Can we use a better loss function?

Generative Adversarial Network

  • Generator network: try to fool the discriminator by generating real-looking images
  • Discriminator network: try to distinguish between real and fake images

The loss function of the generator (the model we care about) is defined by the discriminator!

GAN Generator

  • Generator Input: a random noise vector (Q: Why do we need to input noise?)
  • Generator Output: a generated image

GAN Architecture

  • Discriminator Input: an image
  • Discriminator Output: a binary label (real vs fake)

GAN Loss Function Notation

Discriminator:

  • \(D\) – the discriminator neural network
  • \(\theta\) – the trainable parameters of the discriminator (we’ll write \(D_\theta\) if we want to make the dependency clear)
  • \(x\) – an image (either real or fake)
  • \(D(x)\) or \(D_\theta(x)\) – the discriminator’s determination of whether the image is real (1 = real, 0 = fake)

GAN Loss Function Notation II

Generator:

  • \(G\) – the generator neural netowrk
  • \(\phi\) – the trainable parameters of the generator (we’ll write \(G_\phi\) if we want to make the dependency clear)
  • \(z\) – a random noise vector
  • \(G(z)\) or \(G_\phi(z)\) – a generated image

Q: What does \(D(G(z))\) mean?

GAN: Optimizing the Generator

Let’s assume the discriminator is fixed. Tune generator weights to:

  • maximize the probability that…
    • discriminator labels a generated image as real
    • Q: What loss function should we use?

We wish to tune \(\phi\) to increase \(D_\theta(G_\phi(z))\)

\[ \min_\phi \left(\mathbb{E}_{z \sim \mathcal{N}(0,I)}\left[\log \left(1 - D_\theta(G_\phi(z)) \right) \right]\right) \]

GAN: Optimizing the Discriminator

Let’s assume the generator is fixed. Tune discriminator weights to:

  • maximize the probability that the
    • discriminator labels a real image as real
    • discriminator labels a generated image as fake
    • Q: What loss function should we use?

GAN: Optimizing the Discriminator II

We wish to tune \(\theta\) to:

  • decrease \(D_\theta(G_\phi(z))\), where \(z \sim \mathcal{N}(0, I)\) (the data distribution)
  • increase \(D_\theta(x)\), where \(x \sim \mathcal{D}\) (the data distribution)

\[ \max_\theta \mathbb{E}_{x \sim \mathcal{D}}\left[\log D_\theta(x)\right] + \mathbb{E}_{z}\left[\log \left( 1 - D_\theta(G_\phi(z)) \right) \right] \]

GAN Optimization Problem

If we optimize both the generator and the discriminator then:

\[ \min_\phi \left(\max_\theta \left(\mathbb{E}_{x \sim \mathcal{D}}\left[\log D_\theta(x)\right] + \mathbb{E}_{z}\left[\log \left( 1 - D_\theta(G_\phi(z)) \right) \right]\right)\right) \]
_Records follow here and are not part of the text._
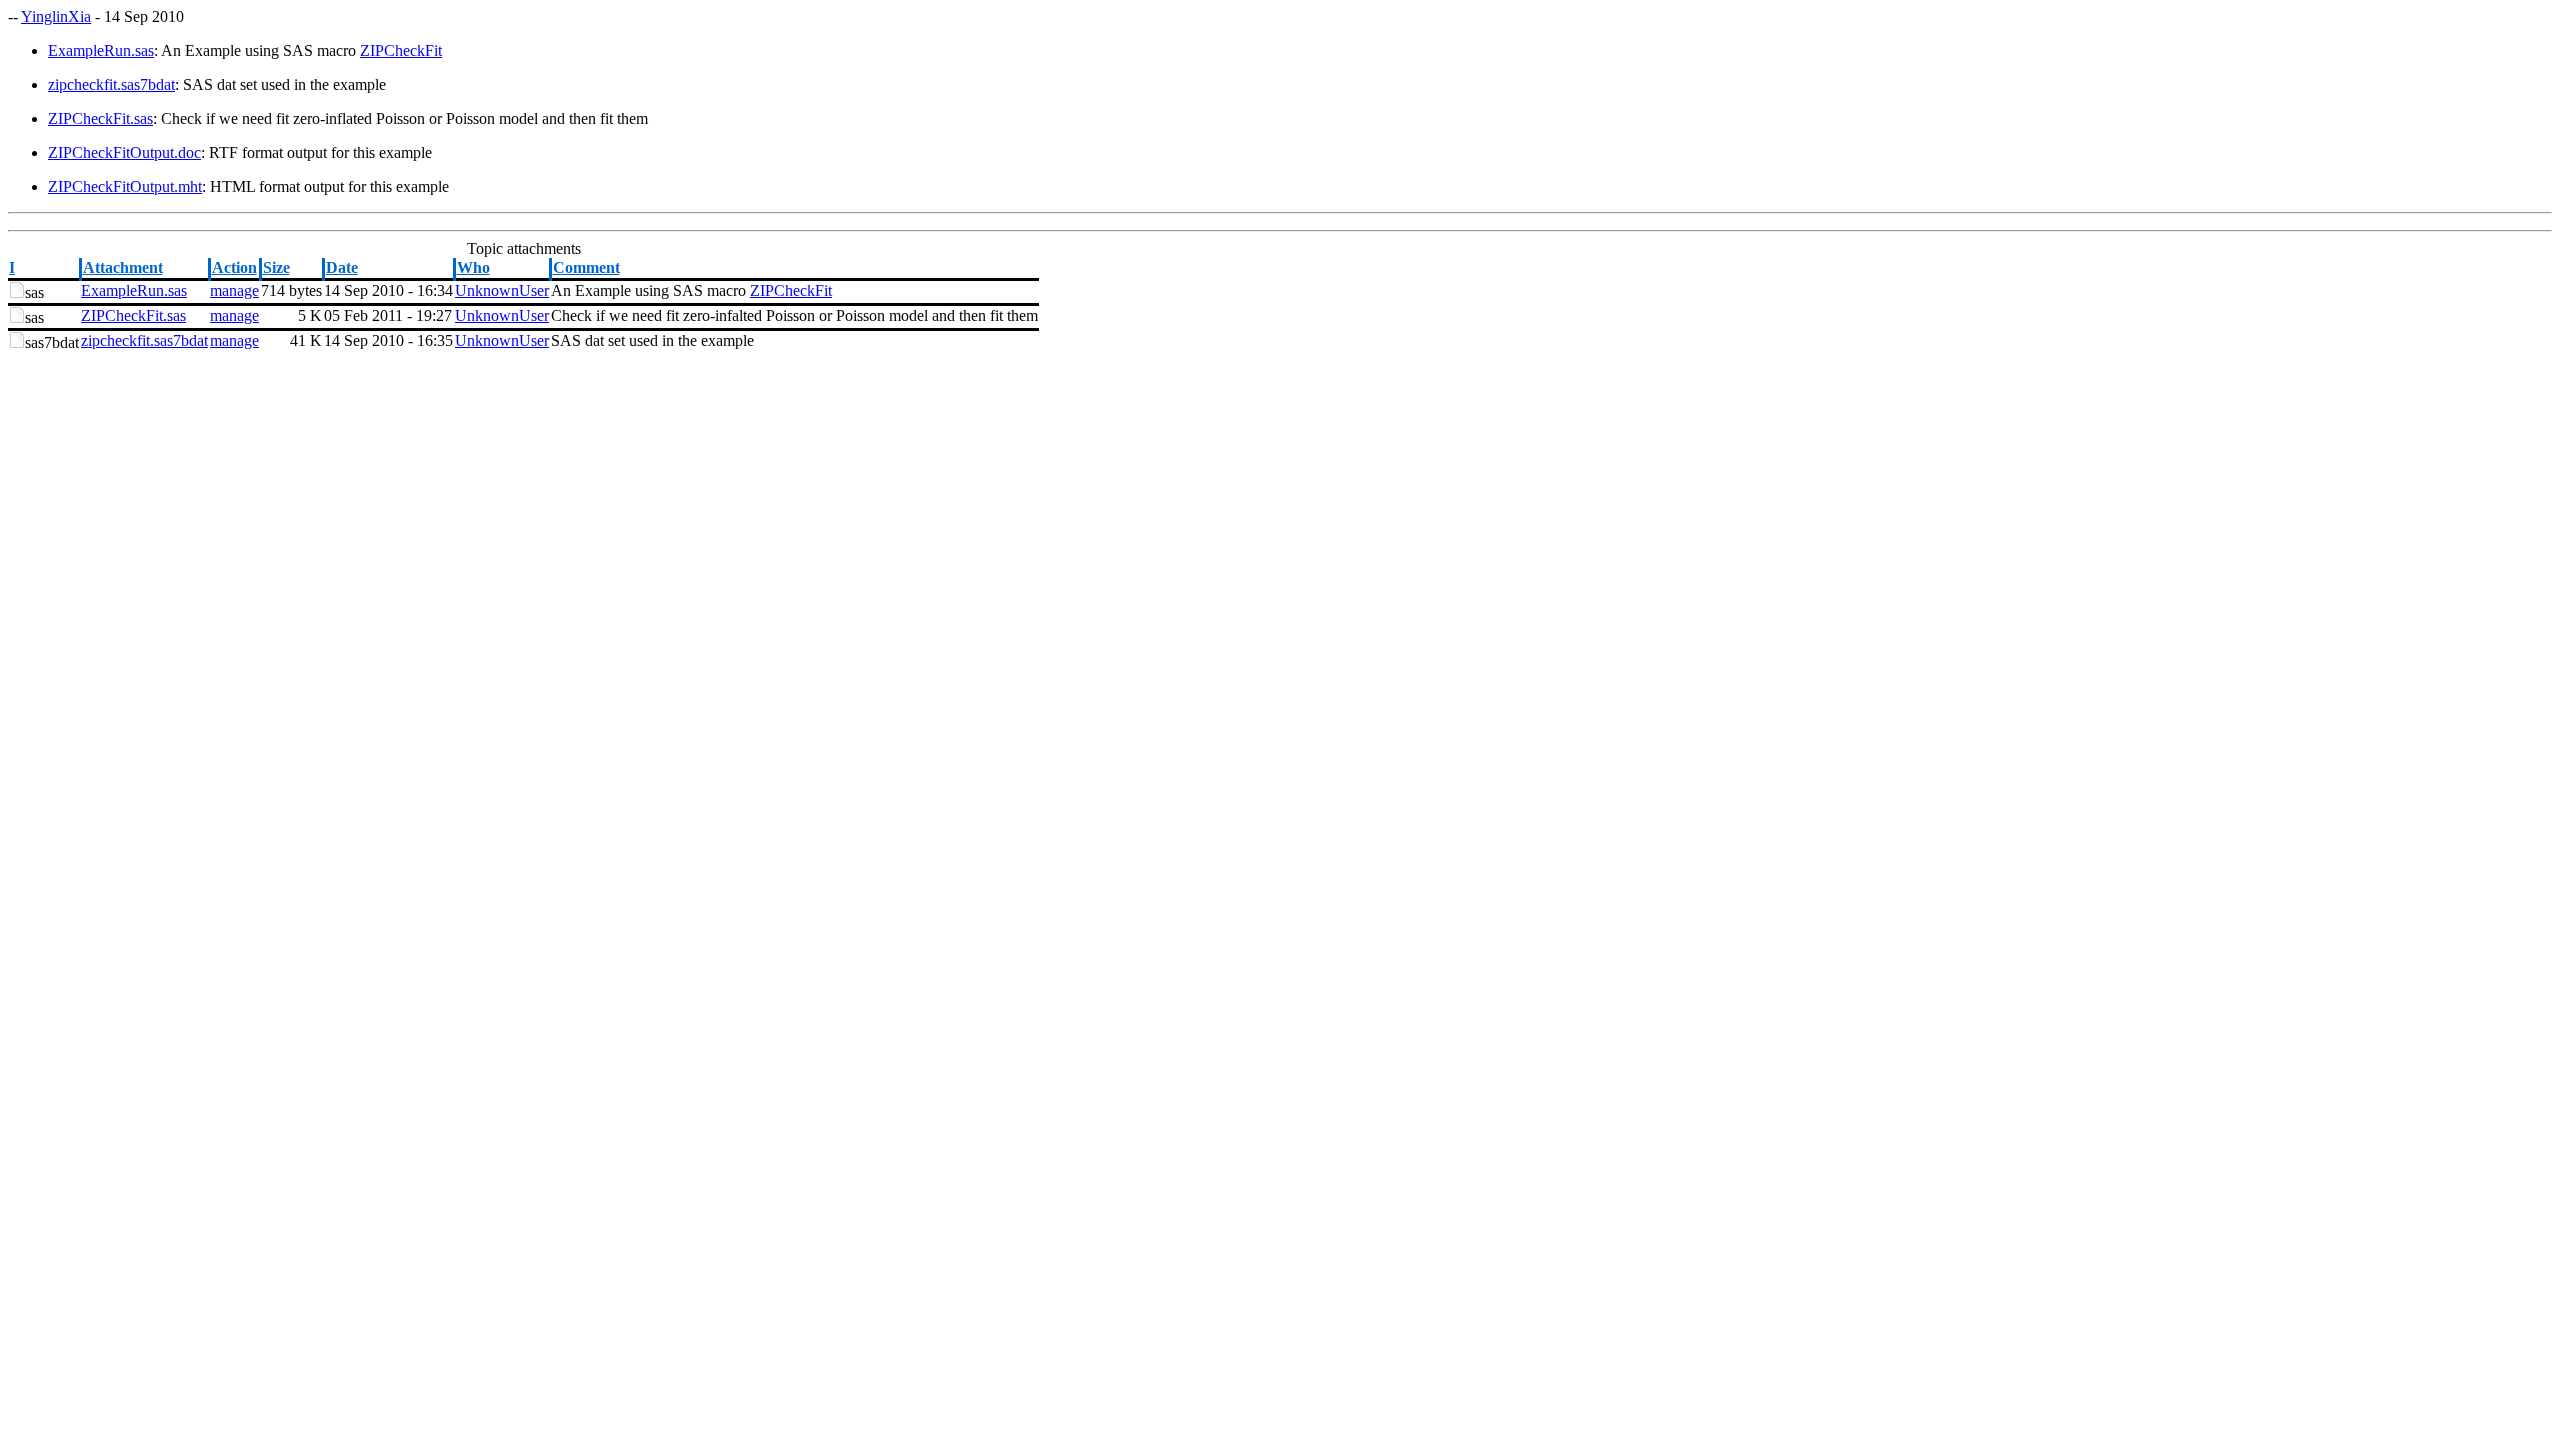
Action (234, 267)
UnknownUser (502, 290)
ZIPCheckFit (401, 50)
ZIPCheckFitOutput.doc (124, 152)
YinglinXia (56, 16)
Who (473, 267)
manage (234, 290)
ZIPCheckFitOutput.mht (125, 186)
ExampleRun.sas (101, 50)
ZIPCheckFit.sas (100, 118)
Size (276, 267)
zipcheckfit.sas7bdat (111, 84)
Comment (586, 267)
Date (342, 267)
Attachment (123, 267)
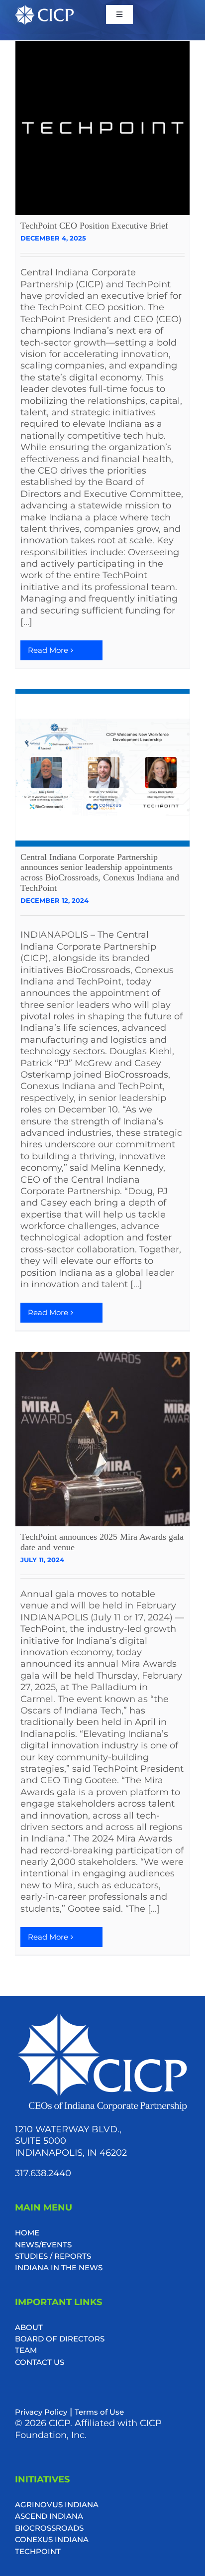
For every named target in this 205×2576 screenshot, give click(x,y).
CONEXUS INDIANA (52, 2539)
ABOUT (29, 2327)
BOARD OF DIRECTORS (59, 2338)
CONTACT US (39, 2362)
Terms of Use (99, 2412)
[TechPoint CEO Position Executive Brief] (102, 128)
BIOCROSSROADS (49, 2528)
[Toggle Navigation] (119, 14)
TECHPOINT (38, 2551)
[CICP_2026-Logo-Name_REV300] (102, 2015)
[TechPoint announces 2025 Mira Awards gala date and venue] (102, 1439)
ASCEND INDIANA (49, 2516)
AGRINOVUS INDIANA (57, 2504)
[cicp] (44, 9)
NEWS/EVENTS (43, 2244)
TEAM (26, 2350)
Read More (48, 650)
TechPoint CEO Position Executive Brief (94, 226)
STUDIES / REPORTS (53, 2256)
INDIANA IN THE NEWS (58, 2267)
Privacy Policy (41, 2412)
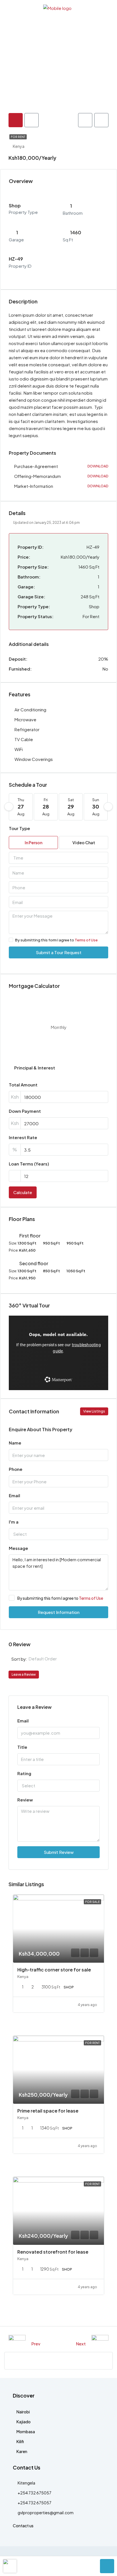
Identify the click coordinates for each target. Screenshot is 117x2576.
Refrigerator (26, 729)
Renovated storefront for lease (52, 2252)
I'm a (13, 1521)
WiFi (18, 749)
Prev (35, 2343)
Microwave (25, 719)
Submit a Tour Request (59, 952)
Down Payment (25, 1111)
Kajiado (23, 2421)
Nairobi (23, 2411)
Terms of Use (86, 940)
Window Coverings (33, 759)
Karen (21, 2451)
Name (15, 1442)
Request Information (59, 1612)
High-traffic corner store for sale (54, 1970)
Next (81, 2343)
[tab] (16, 120)
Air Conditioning (30, 709)
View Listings (94, 1411)
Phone (15, 1469)
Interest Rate (23, 1137)
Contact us (23, 2525)
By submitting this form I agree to (56, 940)
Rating (24, 1773)
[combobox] (58, 858)
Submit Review (59, 1852)
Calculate (22, 1192)
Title (22, 1747)
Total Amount (23, 1084)
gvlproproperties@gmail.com (46, 2512)
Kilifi (20, 2441)
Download (97, 466)
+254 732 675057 (34, 2492)
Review (25, 1799)
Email (14, 1495)
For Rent (18, 137)
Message (18, 1548)
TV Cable (23, 739)
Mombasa (25, 2431)
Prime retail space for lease (47, 2111)
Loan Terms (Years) (29, 1163)
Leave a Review (24, 1674)
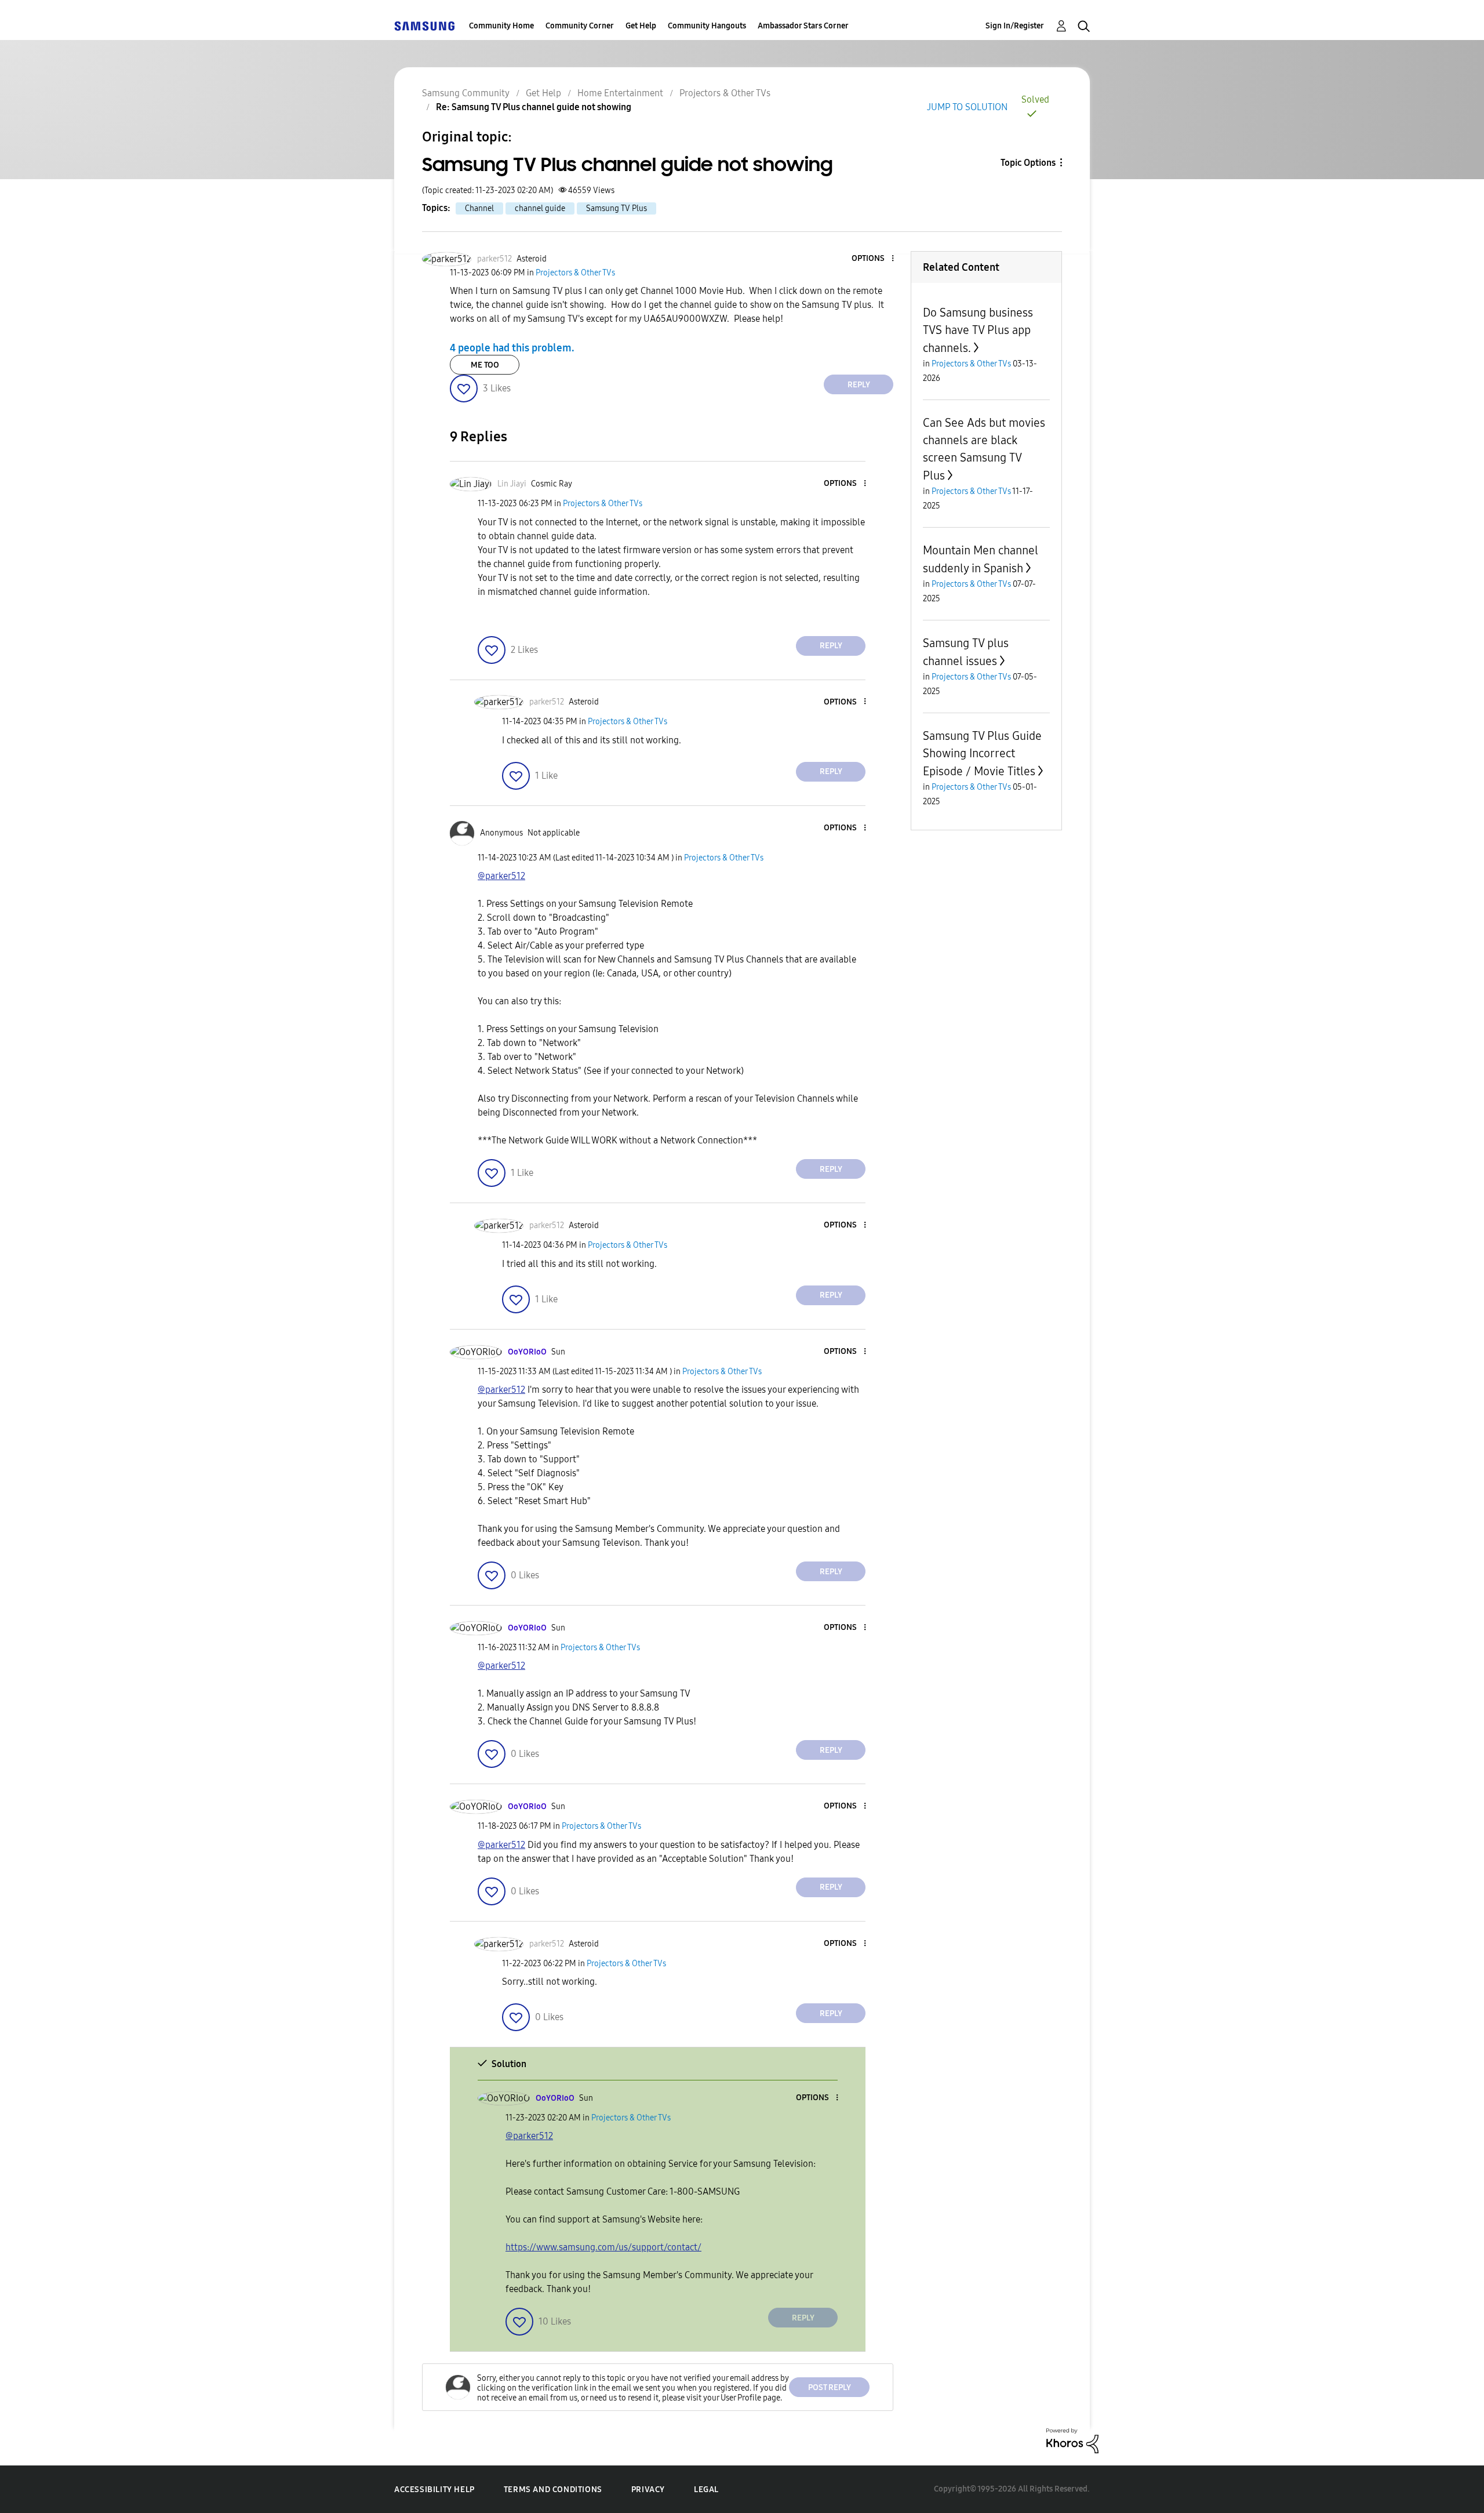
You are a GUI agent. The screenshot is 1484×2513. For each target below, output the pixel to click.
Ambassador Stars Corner (803, 26)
This is called the minimax optimization problem since the generator and discriminator are playing a zero-sum game against each other

Training

Alternate between:

  • Training the discriminator
  • Training the generator

Updating the Discriminator

Updating the Generator

GAN Alternating Training Visualized

Black dots is the data distribution \(\mathcal{D}\), green line is the generator distribution \(G(z)\), and blue dotted line is the discriminator:

GAN Alternating Training Visualized

  1. The distributions \(G(z)\) and \(\mathcal{D}\) are quite different
  2. The discriminator is updated to be able to better distinguish real vs fake
  3. The generator is updated to be better match \(\mathcal{D}\)
  4. If training is successful, \(G(z)\) is indistinguisable from \(\mathcal{D}\)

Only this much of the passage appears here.